ObamaCare court challenge no threat to preexisting conditions coverage
“Back to the dark ages on preexisting conditions,” reads a headline on a column by Michael Hiltzik in The Los Angeles Times.
This perspective is fearmongering, not facts. In reality, people with preexisting conditions are not threatened by the legal challenge to ObamaCare. Democrats should heed Biden’s recent call for unity and work in a bipartisan fashion to address what’s really the most pressing threat to health care access: runaway prices.
Since many in the media refuse to do it, let us explain again why this court case poses no real threat to those with preexisting medical conditions.
First, only a few million people with preexisting conditions receive health care through ObamaCare. By the Obama administration’s own estimates, just 2.7 percent of roughly 130 million Americans with preexisting conditions gained coverage.
The overwhelming majority of Americans receive health insurance coverage from their employers or the government, both of which already forbid chronic condition discrimination, irrespective of ObamaCare.
There’s strong bipartisan support to protect this relatively small group of people. President Trump has indicated he’d veto any health legislation that doesn’t protect them.
Second, it’s highly unlikely that the court case will threaten even this small group of patients. The court challenge addresses one small part of the law: the (now unenforceable) individual mandate that requires all Americans to purchase health insurance. The plaintiffs argue that absent an associated penalty, which Republicans eliminated in 2017, the mandate is unconstitutional.
Even if the Supreme Court justices agree with this reasoning, they will almost surely only strike down this vestige of the law under the precedent of severability. This theory, which Justice Amy Coney Barrett articulated to Democratic accolades during her confirmation hearing, holds that an unconstitutional part of a law can be stripped while leaving the whole intact.
“I tend to agree with you that it is a very straightforward case under our precedents,” said Justice Brett Kavanaugh at Tuesday’s hearing, “meaning that we would excise the mandate and leave the rest in place.”
Finally, on the remote chance that the justices do decide that the lack of an individual mandate invalidates the entire health care law, there will be no immediate change to health care. The ruling isn’t expected until the spring, and it would provide Congress with an off-ramp to come up with a replacement plan.
The earliest that such a ruling would take effect is the 2022 plan year, giving policymakers more than enough time to take care of these people. No one will lose coverage overnight, in contrast to the alarmist claims.
Legislators should nevertheless use this case and the new spirit of post-election unity to forge a bipartisan fix to the nation’s broken health care system.
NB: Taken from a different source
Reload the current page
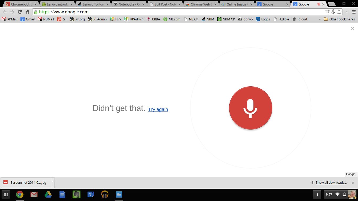 tap(20, 12)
That means working together to lower costs, which threaten health care for middle-class Americans, especially those with chronic conditions.
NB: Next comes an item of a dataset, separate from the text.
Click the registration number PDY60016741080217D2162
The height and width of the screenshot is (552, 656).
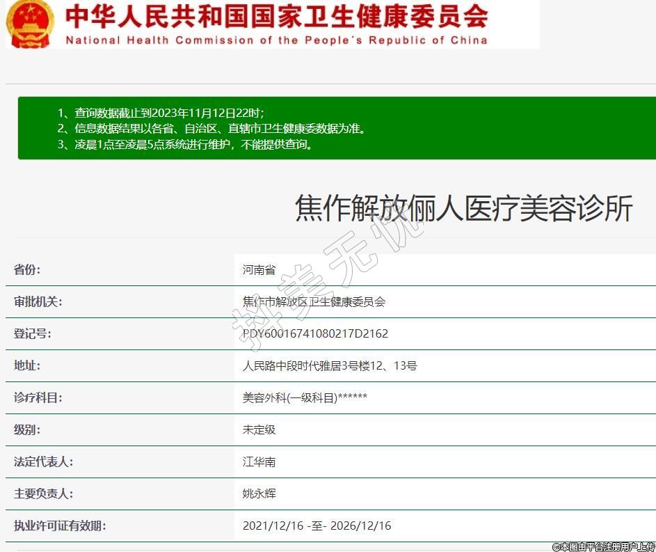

According to the Kaiser Family Foundation, the average cost of employer-sponsored family health coverage exceeded $20,300 in 2020 — up more than 50 percent over the last decade — and not including several thousand dollars more in annual deductibles.
Personalized health care policy alternatives such as Healthcare For You would reduce these costs and broaden access by increasing health care choices, eliminating unnecessary regulations, cutting out inflationary middlemen, allowing portability between jobs, and ushering in price transparency. They include strong protections for those with preexisting conditions.
Such a health care fix would offer real health care access, not just coverage in name only. For these pro-patient reforms to restore American health care, Republicans must hold the Senate by winning the upcoming runoff elections in Georgia.
Otherwise, Democrats will control both houses of Congress and the presidency, giving them a clear path to advance their public option health care plan that truly threatens the chronically ill. A public option will entice those on fixed incomes, the young, and the healthy to migrate from their private plans to this “free” alternative.
Like in all insurance markets, these low-risk policyholders are needed to keep costs down for everyone else. Without them, costs will skyrocket even further for the sickest patients. The resulting death spiral would culminate in single-payer, socialized medicine and the access problems, ageism, and discrimination against the sick that plague those systems wherever they’re tried.
The specter of socialized medicine and the crippling costs plaguing the current health care system are the true threats to Americans with preexisting conditions, not the ObamaCare court challenge heard this week.